== WHAT YOU SHOULD DO ==
Copy the lines below verbatim, from the line with "Open the Справка" up to and including the line with "click(163, 224)".

>>>

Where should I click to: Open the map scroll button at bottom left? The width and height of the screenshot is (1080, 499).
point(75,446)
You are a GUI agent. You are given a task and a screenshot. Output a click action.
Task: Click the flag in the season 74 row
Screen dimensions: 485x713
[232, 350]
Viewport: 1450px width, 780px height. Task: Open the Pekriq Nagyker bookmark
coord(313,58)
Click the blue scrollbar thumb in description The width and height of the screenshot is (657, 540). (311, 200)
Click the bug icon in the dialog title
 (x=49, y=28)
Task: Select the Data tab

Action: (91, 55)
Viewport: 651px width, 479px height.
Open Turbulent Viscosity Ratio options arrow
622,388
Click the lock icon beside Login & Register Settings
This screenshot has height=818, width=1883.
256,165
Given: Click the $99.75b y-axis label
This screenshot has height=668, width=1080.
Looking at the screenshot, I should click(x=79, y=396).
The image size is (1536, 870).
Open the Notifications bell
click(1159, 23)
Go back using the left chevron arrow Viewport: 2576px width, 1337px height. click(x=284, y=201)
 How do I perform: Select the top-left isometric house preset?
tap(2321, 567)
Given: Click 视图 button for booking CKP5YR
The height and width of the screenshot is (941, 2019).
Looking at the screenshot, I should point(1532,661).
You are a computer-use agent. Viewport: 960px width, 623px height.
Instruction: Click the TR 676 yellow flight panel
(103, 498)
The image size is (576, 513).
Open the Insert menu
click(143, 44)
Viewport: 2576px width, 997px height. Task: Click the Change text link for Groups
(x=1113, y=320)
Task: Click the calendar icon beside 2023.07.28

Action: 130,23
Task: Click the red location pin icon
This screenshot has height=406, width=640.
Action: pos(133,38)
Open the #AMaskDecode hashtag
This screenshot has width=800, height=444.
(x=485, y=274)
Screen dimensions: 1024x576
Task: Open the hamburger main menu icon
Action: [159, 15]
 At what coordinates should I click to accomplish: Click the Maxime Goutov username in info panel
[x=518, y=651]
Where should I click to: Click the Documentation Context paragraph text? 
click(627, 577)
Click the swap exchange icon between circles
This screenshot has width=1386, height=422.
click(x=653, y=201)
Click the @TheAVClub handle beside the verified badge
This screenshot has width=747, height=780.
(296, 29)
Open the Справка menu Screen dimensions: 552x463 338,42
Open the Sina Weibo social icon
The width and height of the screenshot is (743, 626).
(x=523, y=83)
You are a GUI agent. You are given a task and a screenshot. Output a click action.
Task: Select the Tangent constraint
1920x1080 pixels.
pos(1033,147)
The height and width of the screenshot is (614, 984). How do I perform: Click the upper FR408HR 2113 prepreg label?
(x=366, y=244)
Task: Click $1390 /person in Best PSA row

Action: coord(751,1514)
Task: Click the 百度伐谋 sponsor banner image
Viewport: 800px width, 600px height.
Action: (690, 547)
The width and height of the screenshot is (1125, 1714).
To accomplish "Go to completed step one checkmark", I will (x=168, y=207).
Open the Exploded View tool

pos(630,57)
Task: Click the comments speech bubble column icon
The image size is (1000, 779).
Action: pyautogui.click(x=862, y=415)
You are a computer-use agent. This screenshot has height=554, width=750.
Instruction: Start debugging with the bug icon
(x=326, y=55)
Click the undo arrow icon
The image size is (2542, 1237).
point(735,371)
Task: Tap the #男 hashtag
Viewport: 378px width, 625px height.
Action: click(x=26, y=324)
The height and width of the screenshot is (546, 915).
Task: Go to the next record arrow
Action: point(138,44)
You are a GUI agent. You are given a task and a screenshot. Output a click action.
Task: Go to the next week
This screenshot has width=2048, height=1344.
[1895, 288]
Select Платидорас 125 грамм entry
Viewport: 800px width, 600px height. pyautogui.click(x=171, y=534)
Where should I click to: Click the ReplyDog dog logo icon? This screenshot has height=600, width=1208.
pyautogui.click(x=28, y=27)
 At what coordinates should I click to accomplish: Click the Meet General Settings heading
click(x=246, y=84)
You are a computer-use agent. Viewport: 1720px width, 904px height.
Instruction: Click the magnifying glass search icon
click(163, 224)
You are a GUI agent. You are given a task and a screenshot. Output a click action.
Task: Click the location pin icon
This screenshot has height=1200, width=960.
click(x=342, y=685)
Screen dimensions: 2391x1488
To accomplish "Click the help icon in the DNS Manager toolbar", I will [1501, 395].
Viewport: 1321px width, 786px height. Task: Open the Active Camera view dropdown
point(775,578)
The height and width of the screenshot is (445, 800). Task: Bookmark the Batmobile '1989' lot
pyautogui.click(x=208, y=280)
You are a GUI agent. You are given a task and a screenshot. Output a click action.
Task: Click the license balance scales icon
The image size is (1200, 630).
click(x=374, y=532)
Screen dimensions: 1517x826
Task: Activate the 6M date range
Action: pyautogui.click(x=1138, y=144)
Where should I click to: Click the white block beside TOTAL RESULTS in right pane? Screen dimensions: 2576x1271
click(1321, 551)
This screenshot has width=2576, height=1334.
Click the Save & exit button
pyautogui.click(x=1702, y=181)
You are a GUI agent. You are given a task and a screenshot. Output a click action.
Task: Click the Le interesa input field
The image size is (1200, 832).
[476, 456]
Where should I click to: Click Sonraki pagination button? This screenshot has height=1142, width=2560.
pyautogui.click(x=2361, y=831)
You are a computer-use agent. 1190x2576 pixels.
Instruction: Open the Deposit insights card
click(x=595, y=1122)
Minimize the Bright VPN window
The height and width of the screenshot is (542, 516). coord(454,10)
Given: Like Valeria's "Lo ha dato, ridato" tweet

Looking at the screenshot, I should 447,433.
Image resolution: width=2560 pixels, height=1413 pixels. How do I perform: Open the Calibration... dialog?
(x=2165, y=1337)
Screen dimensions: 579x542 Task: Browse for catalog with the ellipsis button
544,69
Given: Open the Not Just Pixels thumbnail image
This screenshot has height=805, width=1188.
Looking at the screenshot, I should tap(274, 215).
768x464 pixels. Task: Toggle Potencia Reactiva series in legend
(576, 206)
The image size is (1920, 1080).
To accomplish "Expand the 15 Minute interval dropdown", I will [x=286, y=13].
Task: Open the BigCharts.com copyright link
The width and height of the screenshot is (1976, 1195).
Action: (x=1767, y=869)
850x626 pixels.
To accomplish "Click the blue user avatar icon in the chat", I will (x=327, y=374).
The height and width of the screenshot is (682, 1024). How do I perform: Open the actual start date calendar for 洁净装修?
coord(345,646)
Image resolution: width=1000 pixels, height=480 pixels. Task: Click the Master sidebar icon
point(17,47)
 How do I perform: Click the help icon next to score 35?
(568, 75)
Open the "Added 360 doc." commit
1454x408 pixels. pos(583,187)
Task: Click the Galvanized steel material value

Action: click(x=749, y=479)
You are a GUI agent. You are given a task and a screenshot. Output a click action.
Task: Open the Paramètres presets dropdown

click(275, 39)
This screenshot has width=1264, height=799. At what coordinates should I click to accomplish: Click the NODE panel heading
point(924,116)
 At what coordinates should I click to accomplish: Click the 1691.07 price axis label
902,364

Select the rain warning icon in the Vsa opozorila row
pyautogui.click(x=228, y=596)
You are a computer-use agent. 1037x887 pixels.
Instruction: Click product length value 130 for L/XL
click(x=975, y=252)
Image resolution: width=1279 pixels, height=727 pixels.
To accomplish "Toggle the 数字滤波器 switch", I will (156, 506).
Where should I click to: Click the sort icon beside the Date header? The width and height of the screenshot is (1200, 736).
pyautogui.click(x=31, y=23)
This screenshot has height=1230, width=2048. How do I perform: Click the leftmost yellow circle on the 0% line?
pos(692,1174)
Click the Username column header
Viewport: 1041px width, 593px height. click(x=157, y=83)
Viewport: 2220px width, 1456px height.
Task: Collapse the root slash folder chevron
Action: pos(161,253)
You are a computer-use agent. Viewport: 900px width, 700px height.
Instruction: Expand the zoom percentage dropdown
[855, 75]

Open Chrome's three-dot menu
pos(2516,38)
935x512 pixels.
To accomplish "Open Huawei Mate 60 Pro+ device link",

<<<

== ANSWER FOR THIS EXERCISE ==
Open the Справка menu Screen dimensions: 552x463 338,42
Open the Sina Weibo social icon
The width and height of the screenshot is (743, 626).
(x=523, y=83)
You are a GUI agent. You are given a task and a screenshot. Output a click action.
Task: Select the Tangent constraint
1920x1080 pixels.
pos(1033,147)
The height and width of the screenshot is (614, 984). How do I perform: Click the upper FR408HR 2113 prepreg label?
(x=366, y=244)
Task: Click $1390 /person in Best PSA row

Action: coord(751,1514)
Task: Click the 百度伐谋 sponsor banner image
Viewport: 800px width, 600px height.
Action: (690, 547)
The width and height of the screenshot is (1125, 1714).
To accomplish "Go to completed step one checkmark", I will (x=168, y=207).
Open the Exploded View tool

pos(630,57)
Task: Click the comments speech bubble column icon
The image size is (1000, 779).
Action: pyautogui.click(x=862, y=415)
You are a computer-use agent. This screenshot has height=554, width=750.
Instruction: Start debugging with the bug icon
(x=326, y=55)
Click the undo arrow icon
The image size is (2542, 1237).
point(735,371)
Task: Tap the #男 hashtag
Viewport: 378px width, 625px height.
Action: click(x=26, y=324)
The height and width of the screenshot is (546, 915).
Task: Go to the next record arrow
Action: point(138,44)
You are a GUI agent. You are given a task and a screenshot. Output a click action.
Task: Go to the next week
This screenshot has width=2048, height=1344.
[1895, 288]
Select Платидорас 125 грамм entry
Viewport: 800px width, 600px height. pyautogui.click(x=171, y=534)
Where should I click to: Click the ReplyDog dog logo icon? This screenshot has height=600, width=1208.
pyautogui.click(x=28, y=27)
 At what coordinates should I click to accomplish: Click the Meet General Settings heading
click(x=246, y=84)
You are a computer-use agent. Viewport: 1720px width, 904px height.
Instruction: Click the magnifying glass search icon
click(163, 224)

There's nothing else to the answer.